Given entries section start

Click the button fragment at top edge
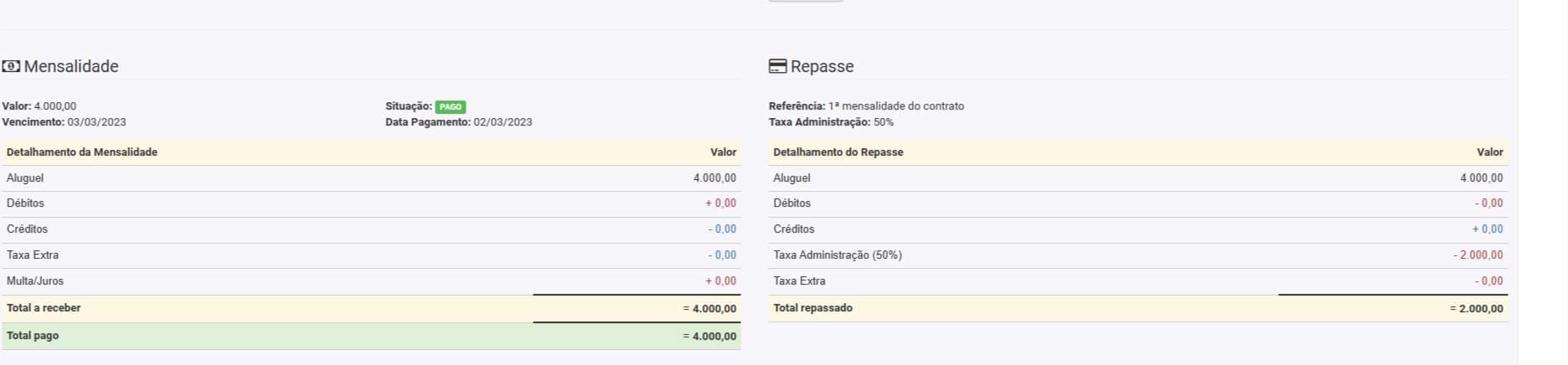This screenshot has width=1568, height=365. point(806,1)
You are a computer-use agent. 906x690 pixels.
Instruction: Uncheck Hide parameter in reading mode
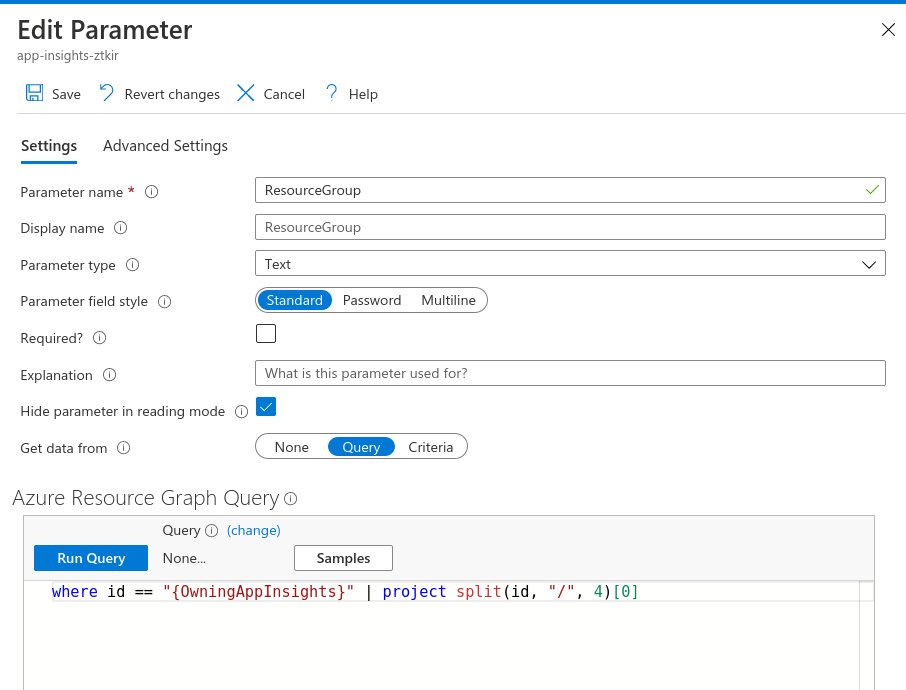click(x=266, y=407)
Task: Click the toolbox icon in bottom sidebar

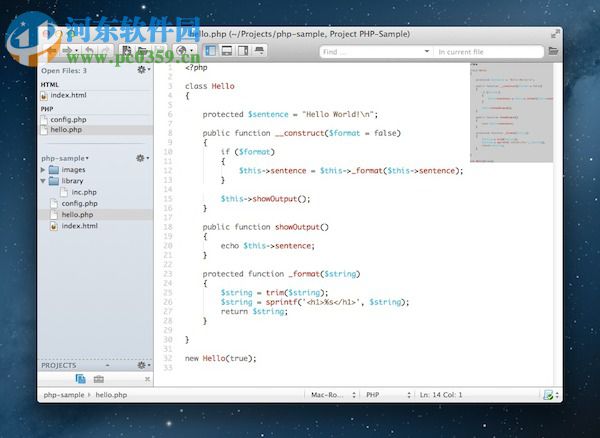Action: pos(98,380)
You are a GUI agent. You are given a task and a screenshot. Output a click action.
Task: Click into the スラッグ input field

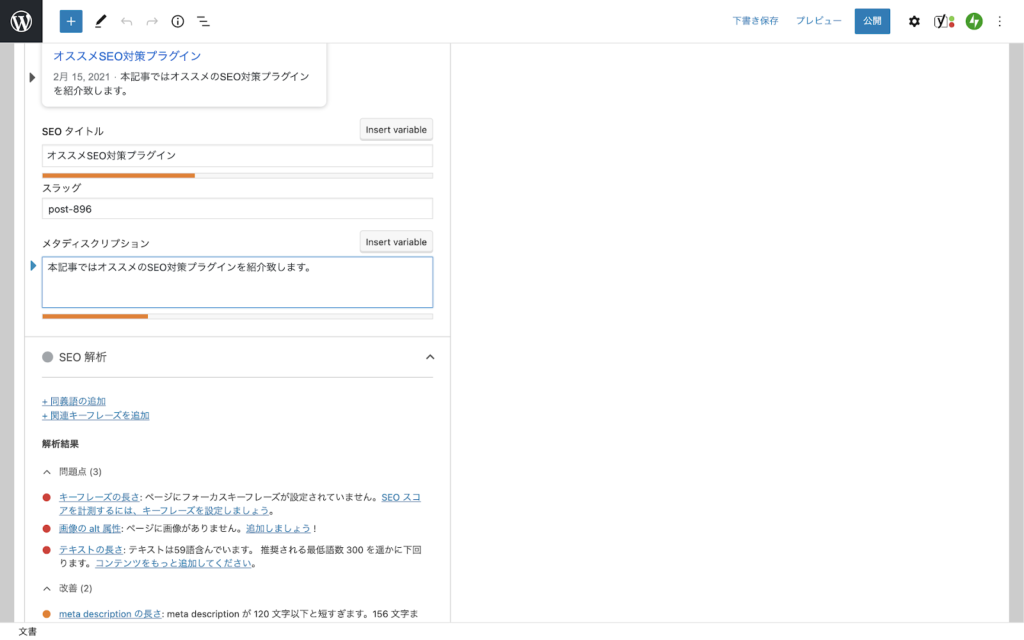pos(237,208)
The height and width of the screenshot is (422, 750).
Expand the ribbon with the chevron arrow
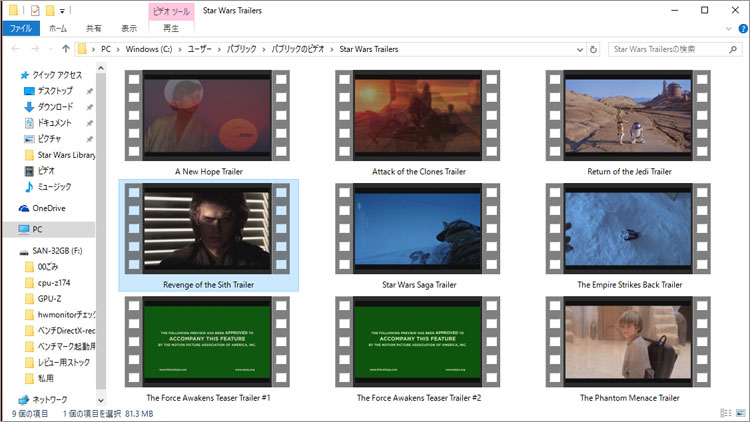(725, 29)
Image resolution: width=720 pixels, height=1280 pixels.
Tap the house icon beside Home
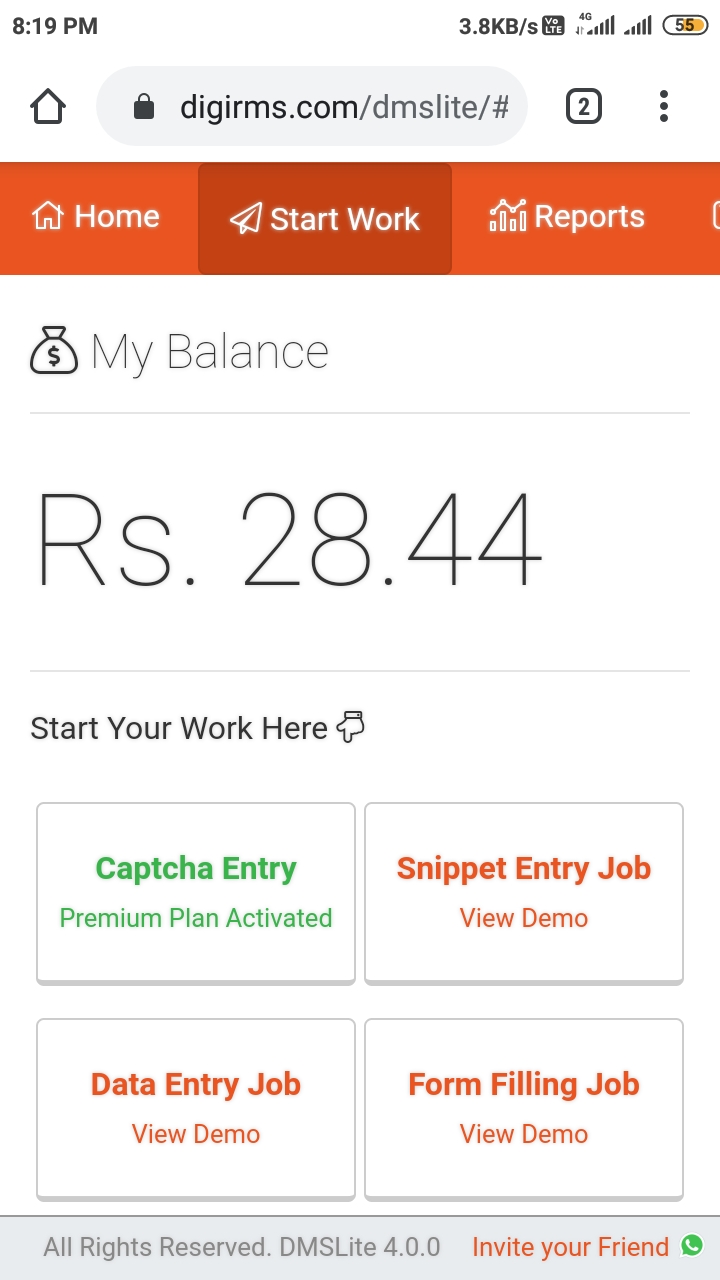click(x=48, y=216)
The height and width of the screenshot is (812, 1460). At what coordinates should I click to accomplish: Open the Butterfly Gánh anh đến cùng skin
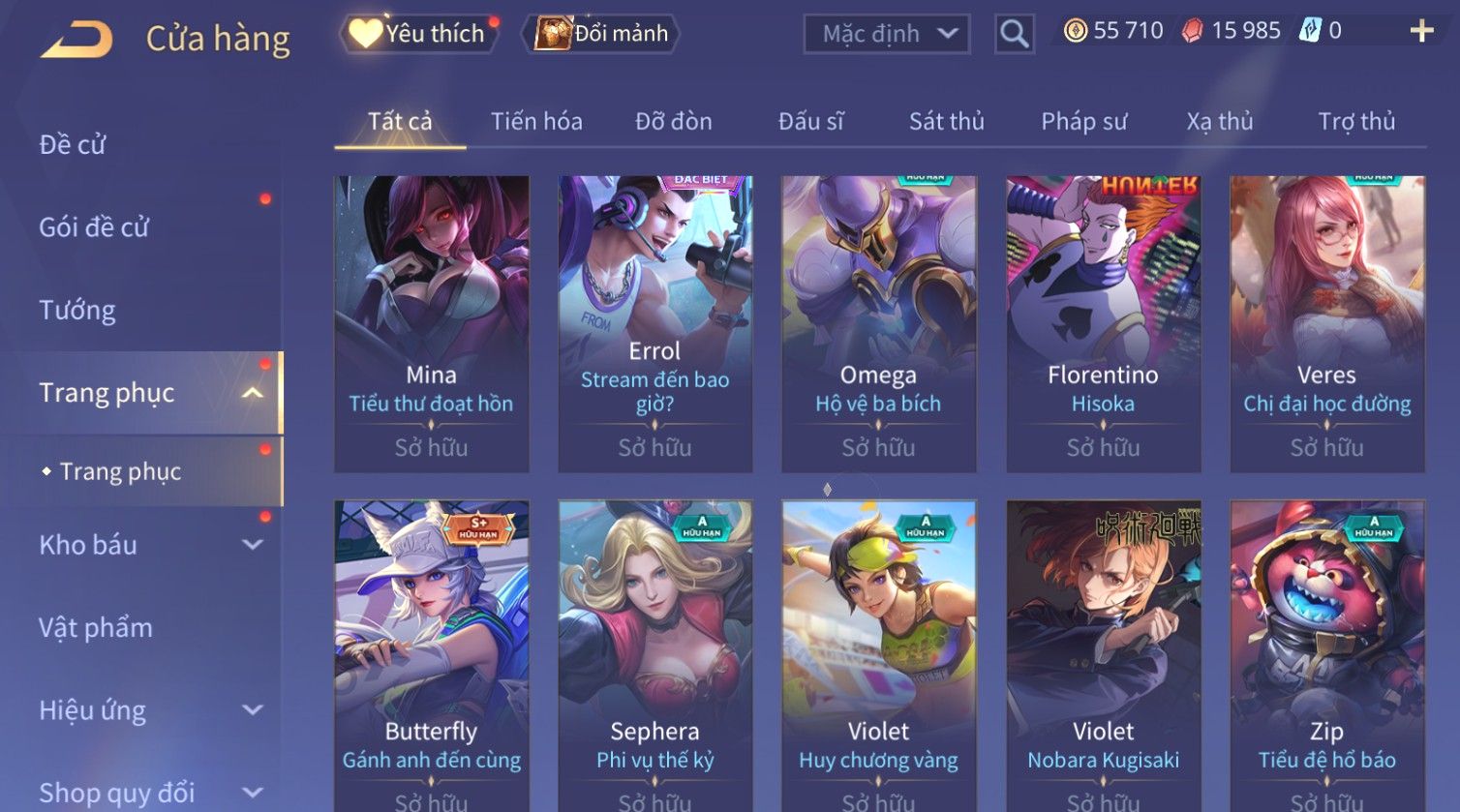coord(431,655)
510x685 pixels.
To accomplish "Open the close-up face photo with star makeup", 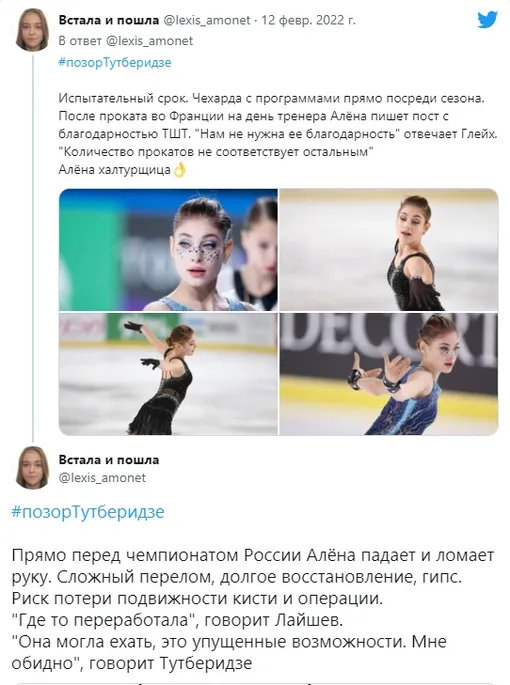I will tap(168, 249).
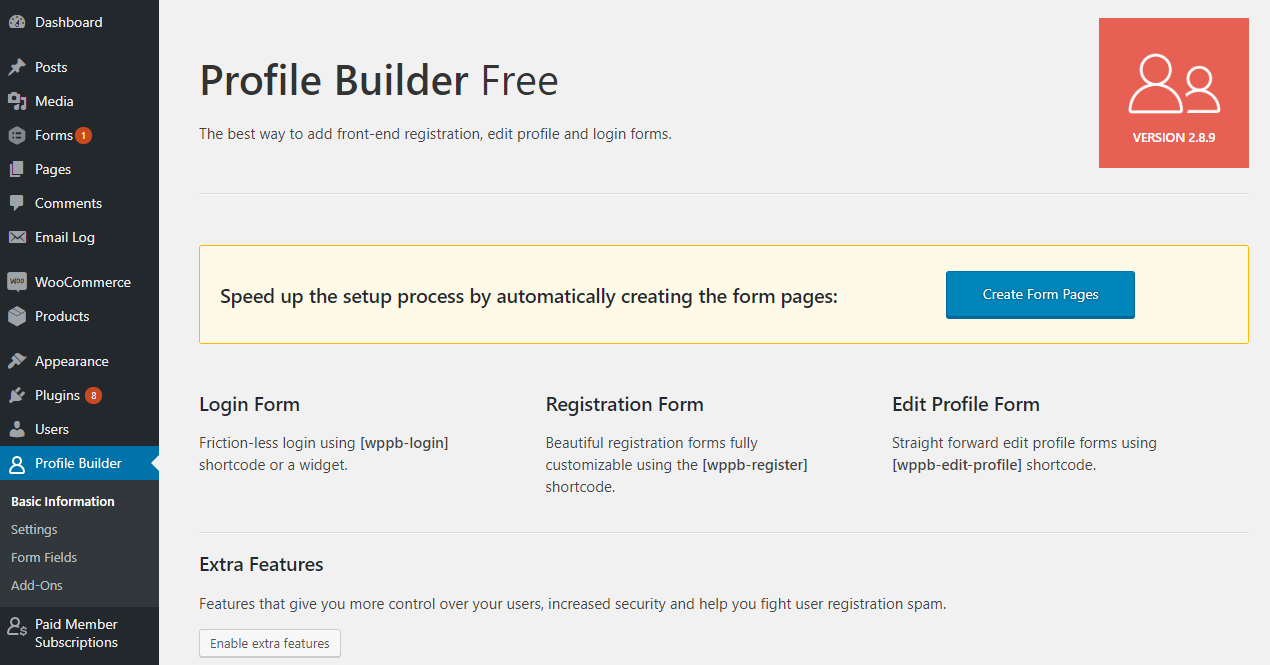Select Basic Information submenu item
1270x665 pixels.
[63, 501]
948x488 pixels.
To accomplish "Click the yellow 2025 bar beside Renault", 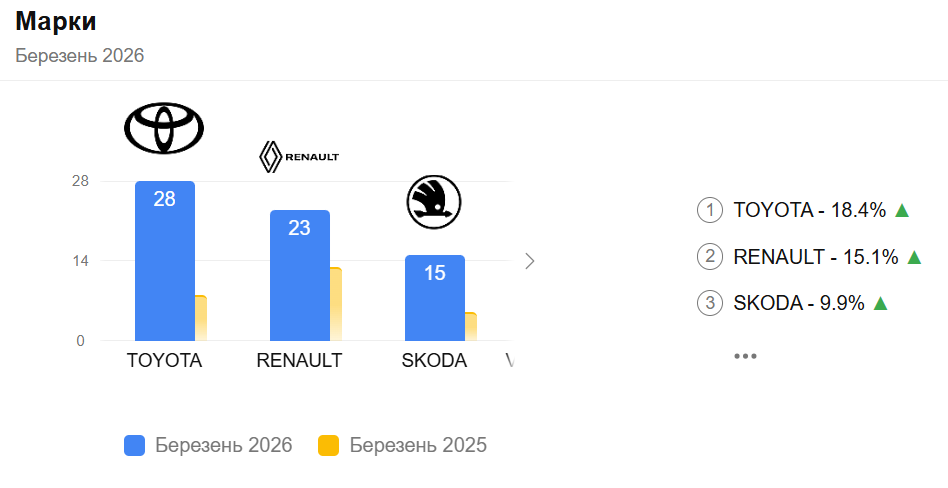I will coord(336,305).
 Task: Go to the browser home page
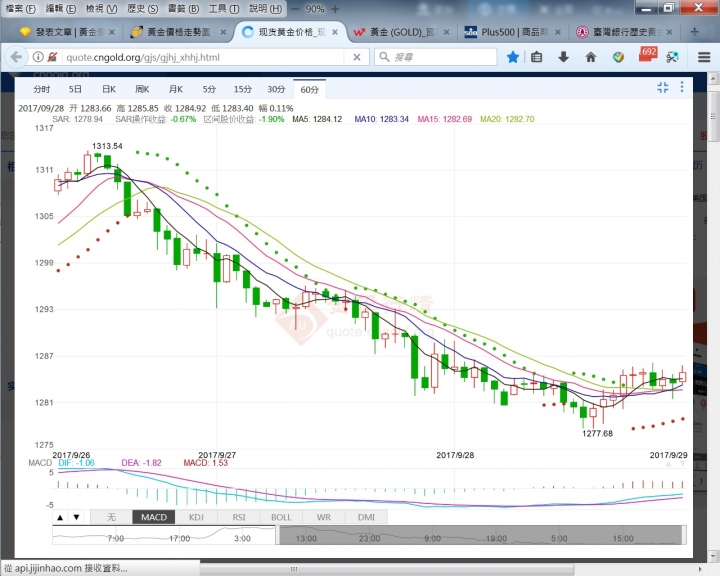point(592,57)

Given entries section end

**Work task**
Your answer should be a single number: the count of lines in these records that hold the string "agent".

**Exercise solution**
2